## TEXT UNDER STUDY
== Segment start ==
# Overhaulin'



## Rukee (Feb 8, 2007)

What would you do/how would you react if that Overhaulin' show butchered up your car??
Just watched one were they freakin chopped the roof off a `65 Thunderbird, and then didn't put anything back on the top?!?! I know it's chip foose, but I'd freakin blow a gasket and kill the guy if they did that to my GTO!!!


----------



## Eric Animal (Oct 28, 2007)

I know what you mean. But look at it this way: you could always sell it at Barrett-Jackoff for lots of money. Personally, I don't like the "slammed" two-tone look. we all know what I like..."blown-retro-resto-mod"!!!arty:


----------



## GTO JUDGE (May 14, 2005)

I see some of the stuff they do and I shake my head. I am not into resto mods. If they took my '70 and got rid of the Rally II's and put chump wheels on it I'd freak. If they dejudged it and put wild paint schemes on it made a low rider out of it or filled out the trunk with hip hop sub-woofers and removed the ram air 3 and replaced it with non poncho guts I'd take em all out.


----------



## FNG69 (Nov 15, 2009)

I run 50 50 on most his stuff except for the wheels most of those I don't care for. Guess I'm not a big fan of the larger wheels on the Ole school Cars. But hey cutting the top of a ford I'm okay with that!!!! LES


----------



## Eric Animal (Oct 28, 2007)

I understand the physics behind very low profile tires. I just don't like tbe looks of a set of 20" wheels with "black rubberbands" on them. ....a set of Cragar s/s with L60-15's now that looks sweet!:cool


----------



## Eric Animal (Oct 28, 2007)

Speaking of resto mods....check out the 65 GTO in June 2010 Hot Rod mag. Also 0n pg 71 (Mickey Thompson add) there is a 67 post that is like 3500lbs of Viagara!! arty:


----------



## 68greengoat (Sep 15, 2005)

I guess I'm on the other side of the coin. Chip, take 'er and do whatever you want, just leave the top on........


----------



## jetstang (Nov 5, 2008)

I like up to 17" torque thrusts with big brakes on muscle cars, no rubber band tires or stupid advertisement on the side of the car. 20's suck.
I'm with Eric, L60s on the back and air shocks, but not too high. 
Resto mod, OD tranny, nice wheels, 17's, tires, and big power. Keep the classic lines and nice paint. Classic air and make it usable 12 months of the year, unless you are up north, then 7 months.


----------



## ppurfield001 (Jan 21, 2008)

jetstang said:


> I like up to 17" torque thrusts with big brakes on muscle cars, no rubber band tires or stupid advertisement on the side of the car. 20's suck.
> I'm with Eric, L60s on the back and air shocks, but not too high.
== Segment end ==
## GIVEN MATERIAL
== Segment start ==
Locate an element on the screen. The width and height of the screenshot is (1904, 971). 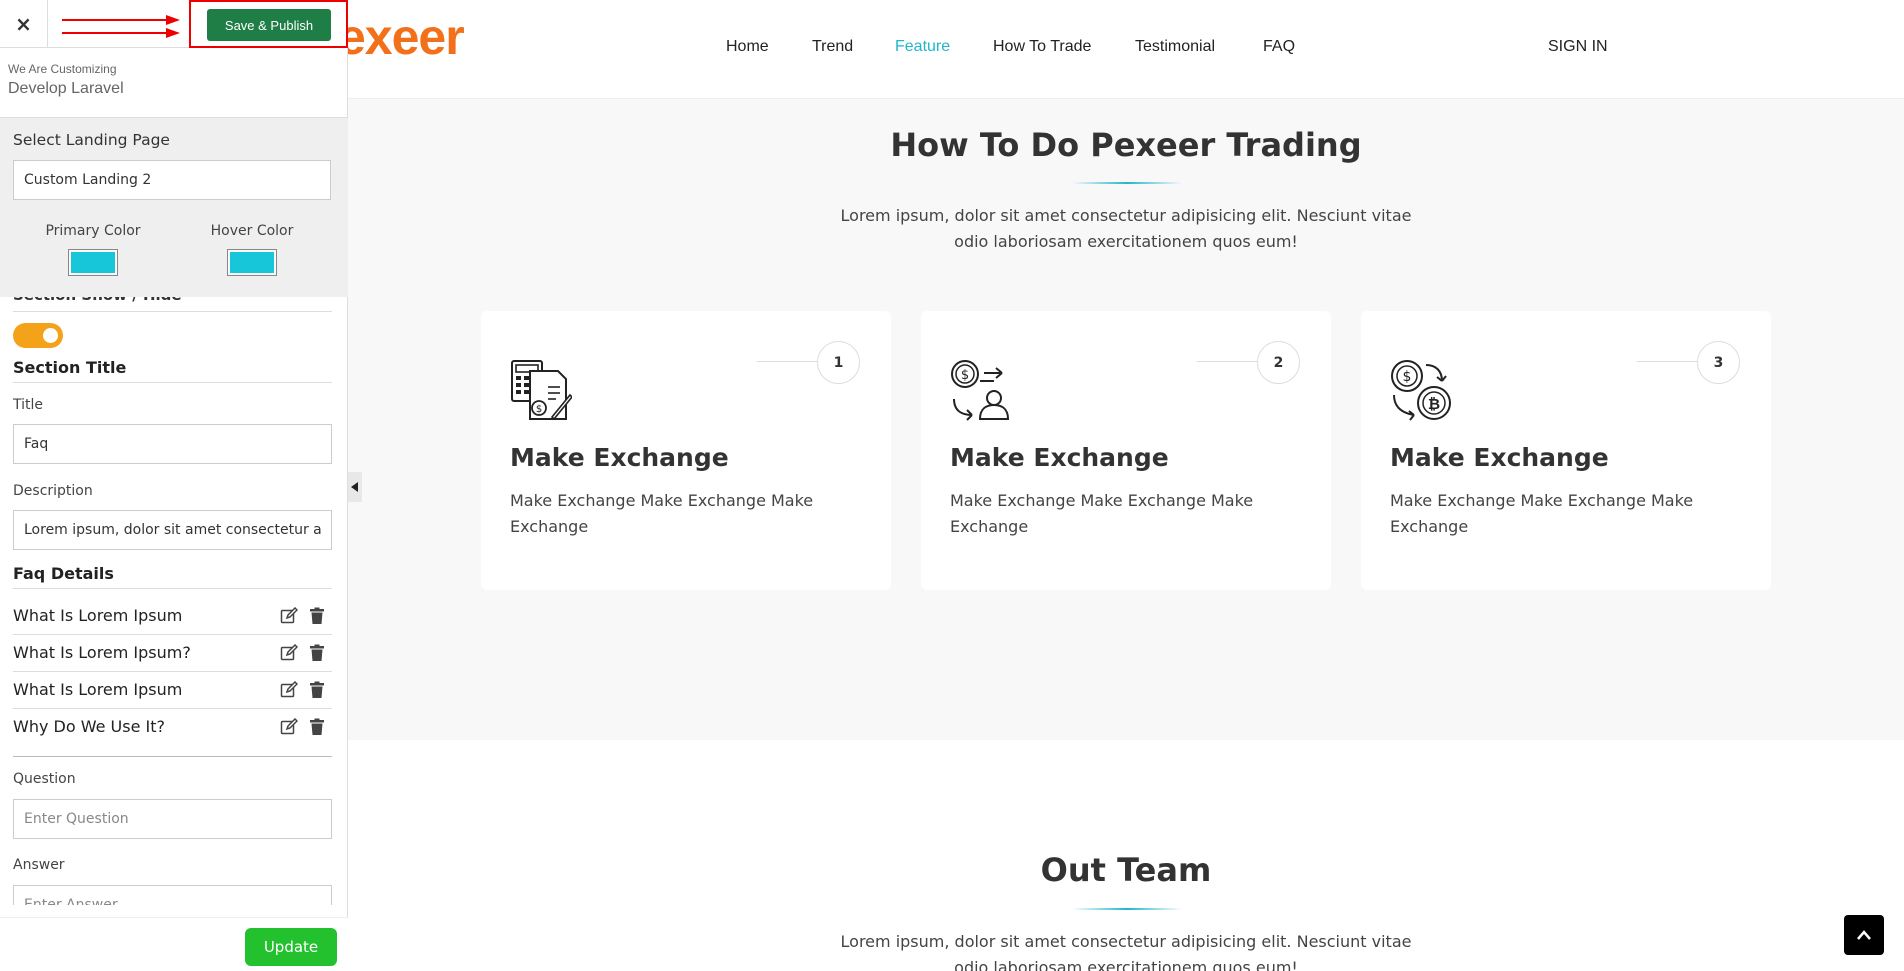
save-publish-button: Save & Publish is located at coordinates (269, 25).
== Segment end ==
## TASKS AND EXERCISES
[1] Name each distinct poster in the Overhaulin' thread, listing every username only once.
[2] Render this sentence from the Overhaulin' thread in Spanish: "I understand the physics behind very low profile tires."
[3] Extend the Overhaulin' thread, picking up right after its final line.

## RESULTS FOR THE EXERCISE
[1] Rukee, Eric Animal, GTO JUDGE, FNG69, 68greengoat, jetstang, ppurfield001

[2] Entiendo la física detrás de los neumáticos de perfil muy bajo.

[3]
> Resto mod, OD tranny, nice wheels, 17's, tires, and big power. Keep the classic lines and nice paint. Classic air and make it usable 12 months of the year, unless you are up north, then 7 months.



:agree -- my defintion of resto mod.


----------



## DJN (Apr 6, 2010)

I'd be fine with getting selected as long as someone very close to me helped in the design and kept Chippy on a short leash...


----------



## Eric Animal (Oct 28, 2007)

DJN said:


> I'd be fine with getting selected as long as someone very close to me helped in the design and kept Chippy on a short leash...


DUDE ! It is usually the WIFE who helps Chip pick the colors !!!!!!


----------



## BWinc (Sep 21, 2005)

I wish they'd come take my '98 Grand Prix (Don't touch the GTO). I'll accept what ever Overhaulin' does. If it was "Pimp My Ride", then I'd be scared.


----------



## GTO JUDGE (May 14, 2005)

I have a 1988 Toyota 4Runner I ordered new. Mother Nature has not been kind but the thing runs like new. I'd like to have that overhauled. I look every day to see if its missing. I was browsing their site and it was stated they are not accepting any requests. With my luck the wrong overhaulin gang would take it.


----------



## BWinc (Sep 21, 2005)

they probably don't travel far from where Fooze operates in any case.


----------



## Silver69GTO (May 25, 2009)

I've seen just about all of the shows.
I would say about half the cars Chip did an excellent job on.
The other half I didn't like so much.
Chip is into using two colors on a car and some cars that type of paint doesn't compliment them well.
I have to agree, Chip would be on a tight leash if he ever wanted to do my GTO.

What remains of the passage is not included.